Ferrari

Die Zeichen der Zeit

Ferrari California T

Ferrari California T

Der Ferrari California wurde aufgefrischt, optisch. Und unter der Haube arbeitet ein Turbo-Motor – mit allen seinen Vor- und Nachteilen.

Noch 10,5 Liter soll der erneuerte Ferrari California T (für: Turbo) verbrauchen. Einverstanden, das ist ein Normwert, der hat mit dem wahren Leben, wenn die Pilotin, der Fahrer die mögliche Leistung des 3,9-Liter-V8 mit seinen 560 PS auch nur ein wenig einfordert, gar nichts zu tun. Aber Norm ist Norm, und auch ein Hersteller wie Ferrari muss sich unterdessen um Themata wie Flottenverbrauch und CO 2 -Emissionen Gedanken machen.

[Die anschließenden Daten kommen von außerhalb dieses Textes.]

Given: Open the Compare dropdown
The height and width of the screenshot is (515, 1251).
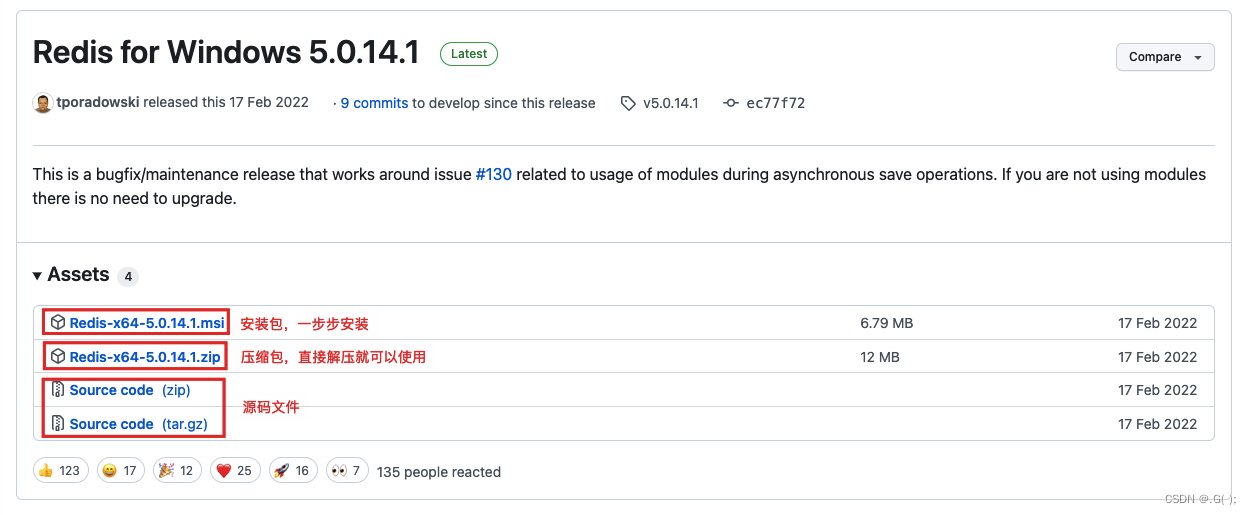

Deshalb gibt es im aufgefrischten California einen kleineren Motor (bisher: 4,3 Liter Hubraum), der zwar mehr leistet (bisher: 490 PS) und den Wagen noch schneller macht (0 auf 100 km/h jetzt in 3,6 Sekunden), doch halt leider auch die Abkehr von den bisher bei Ferrari als heilig geltenden Saugmotoren bedeutet.

Die neue Maschine kann tatsächlich alles besser. Mit gewaltigem technischen Aufwand haben die Italiener den Begriff «Turboloch» vernichtet. Sie geben dem California T ausserdem eine Drehmoment-Wand mit auf den Weg, die unglaublich ist: von 505 Nm auf 755 Nm stieg die Durchzugskraft, im 7. Gang steht diese heftige Potenz schon ab 2750/min zur Verfügung. Das hat zur Folge, dass man gerade auf der Autobahn sehr locker, sehr souverän und vor allem sehr verbrauchsgünstig unterwegs sein kann. So man denn will.

Doch ein Problem aller Turbo-Motoren kann auch Ferrari nicht aus der Welt schaffen: er tönt nicht, der California T. Es fehlt das Röhren, das Brüllen, das Kreischen des Saugmotors. Der 3,9-Liter-V8 brummelt mehr, es ist ein tiefer Basston, der ihm entweicht, und der passt auch gut zur Charakteristik des «Einstiegsmodells», von dem in den vergangenen fünf Jahren mehr als 10’000 Stück verkauft werden konnten. Der California will auch als T alltagstauglicher sein als alle anderen Ferrari, dazu passt dieser nicht gerade aufregende Sound.

Damit das klar ist: auch dieses Coupé-Cabrio mit dem versenkbaren Metalldach, immerhin über 1,7 Tonnen schwer, gehört zu den schnellsten Geräten auf der Strasse. Der California ist sehr einfach zu beherrschen, das Fahrwerk ist erfreulich komfortabel ausgelegt, die Präzision der Lenkung sucht ihresgleichen. Es erstaunt immer wieder, wie ein derart kleiner Hersteller wie Ferrari es immer wieder schafft, technologisch ganz vorne mit dabei zu sein, in Sachen Getriebe und elektronischem Dämpfersystem und Bremsen zeigen die Italiener der zumeist deutschen Konkurrenz weiterhin, wo der Hammer hängt. Und in Sachen Fahfreude sowieso. Nicht ganz auf der Höhe sind sie einzig bei gewissen Assistenz-Systemen (die ja eh niemand braucht) und andere Kleinigkeiten wie klimatisierten Sitzen oder automatischer Kofferraumentriegelung. Doch wenn ein Sportwagen-Hersteller solche Dinge als Kernkompetenz sieht, dann bewegt er sich eh in anderen Gefilden als die Italiener.

220’000 Franken und ein paar Zerquetschte muss man mindestens zum Händler tragen, wenn man einen neuen California T sein eigen nennen will. Die Lieferzeiten sind kürzer als bei anderen Ferrari-Modellen, aber etwa neun Monate sind es schon. Was auch offensichtlich ist: der California T wird nicht der einzige Ferrari bleiben mit einem Turbo-Motor. Auch der Nachfolger des 458 wird wohl bald von diesem 3,9-Liter-V8 befeuert werden, dann aber mit mindestens 600 PS. Ob Ferrari auch die klassischen V12 mit einem Gebläse ausstatten wird, gilt bisher noch als unwahrscheinlich.